_Problem details:_ Go through the entries below and copy each line that holds the word "pixels".

_Supplied information:_
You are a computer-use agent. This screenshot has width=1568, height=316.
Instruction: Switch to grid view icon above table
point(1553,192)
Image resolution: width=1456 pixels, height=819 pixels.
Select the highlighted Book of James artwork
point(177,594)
* * *
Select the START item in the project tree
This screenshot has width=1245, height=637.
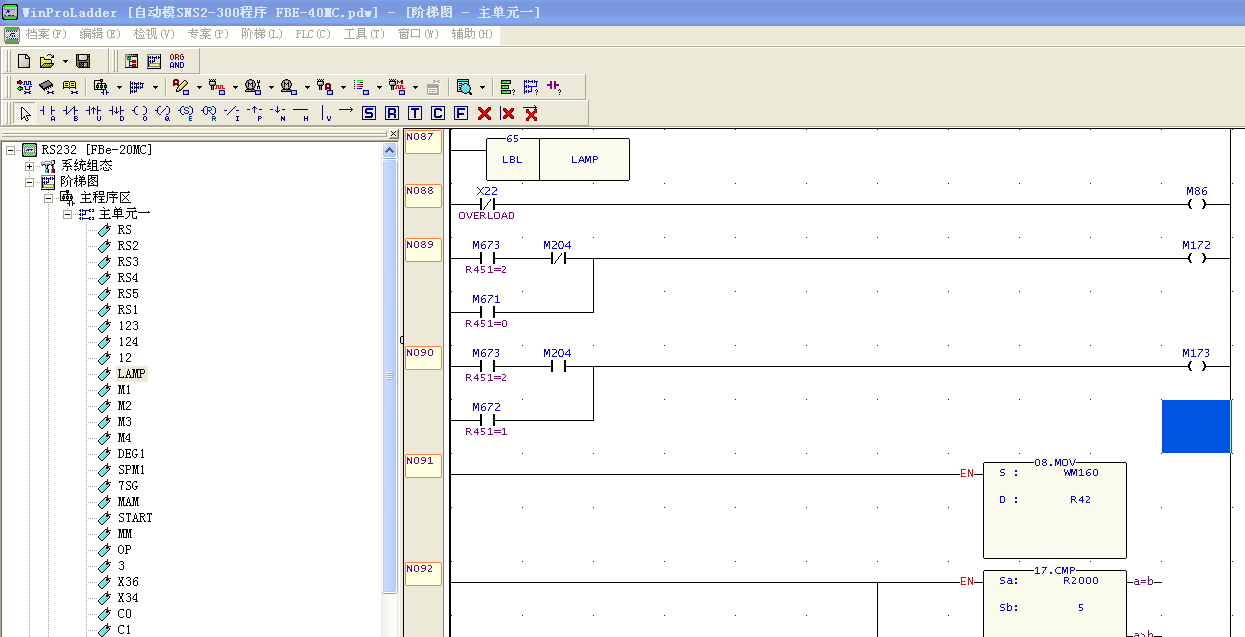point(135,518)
...
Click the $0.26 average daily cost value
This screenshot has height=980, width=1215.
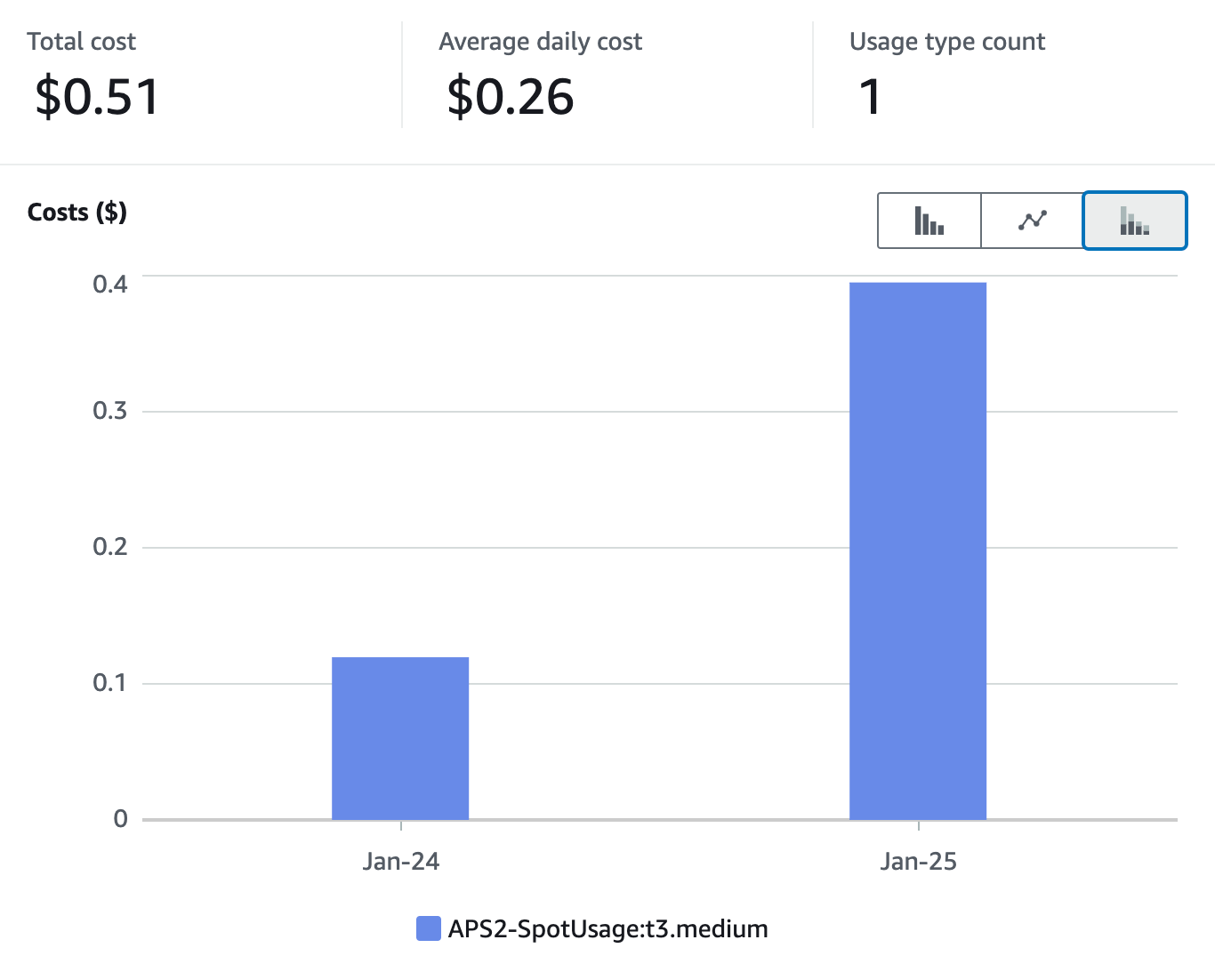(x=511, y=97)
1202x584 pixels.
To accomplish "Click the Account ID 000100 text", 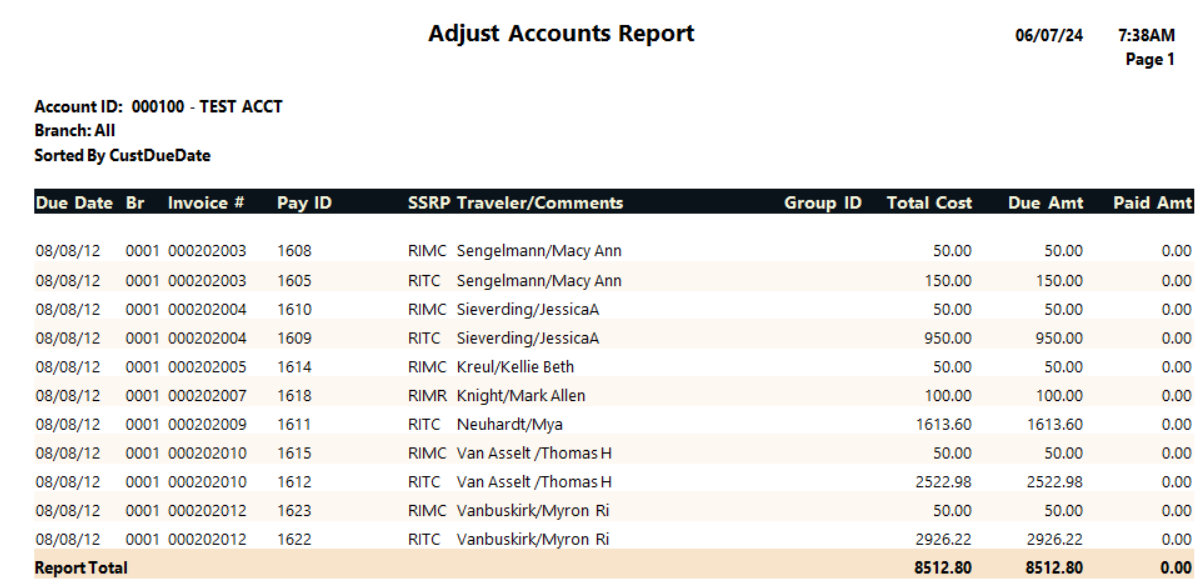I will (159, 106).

_Exercise output:_
Image resolution: width=1456 pixels, height=819 pixels.
1202x584 pixels.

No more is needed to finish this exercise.